Isaac's Family Tree and the Legacy of Abraham | Aleph Beta

The Child Of Isaac Is… Abraham??

Isaac's Family Tree And The Legacy Of Abraham

Rabbi David Fohrman

Rabbi David Fohrman

Founder and Lead Scholar

At the opening of Parshat Toldot, the Torah uses a bizarre turn of phrase: “And these are the offspring of Isaac, the son of Abraham: Abraham begot Isaac.” What?? That’s not the generations of Isaac!

So what do we do when we encounter a verse in the Torah which seems to belie logic – and grammar to boot? Do we put our heads down and keep reading? Not at Aleph Beta.

Join Rabbi Fohrman as he digs deep and searches throughout the Torah to uncover what this phrase “These are the offspring of” (in Hebrew: “Eleh toldot”) really means – and what it teaches us about the legacy of our forefather Isaac.


Hi everybody, this is Rabbi David Fohrman, and welcome to Parshat Toldot.
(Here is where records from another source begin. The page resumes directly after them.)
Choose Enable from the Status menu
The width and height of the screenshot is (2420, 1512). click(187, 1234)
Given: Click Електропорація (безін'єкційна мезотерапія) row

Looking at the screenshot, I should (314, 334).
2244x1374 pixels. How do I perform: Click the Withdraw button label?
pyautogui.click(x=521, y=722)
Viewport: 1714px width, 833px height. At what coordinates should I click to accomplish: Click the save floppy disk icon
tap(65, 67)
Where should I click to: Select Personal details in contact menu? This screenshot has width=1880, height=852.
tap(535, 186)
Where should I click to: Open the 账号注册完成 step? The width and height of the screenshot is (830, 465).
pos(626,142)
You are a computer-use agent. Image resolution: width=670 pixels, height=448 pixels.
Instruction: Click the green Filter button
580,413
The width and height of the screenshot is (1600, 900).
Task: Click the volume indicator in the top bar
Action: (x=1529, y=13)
You are watching Aleph Beta.

The Story of Isaac, the Son of Abraham

Our Parsha begins in a very strange way: וְאֵ֛לֶּה תּֽוֹלְדֹ֥ת יִצְחָ֖ק בֶּן־אַבְרָהָ֑ם, "These are the generations of Isaac, the son of Abraham." Now after that, you'd expect to hear about his legacy, his children, but you don't. אַבְרָהָ֖ם הוֹלִ֥יד אֶת־יִצְחָֽק, Abraham gave birth to Yitzchak.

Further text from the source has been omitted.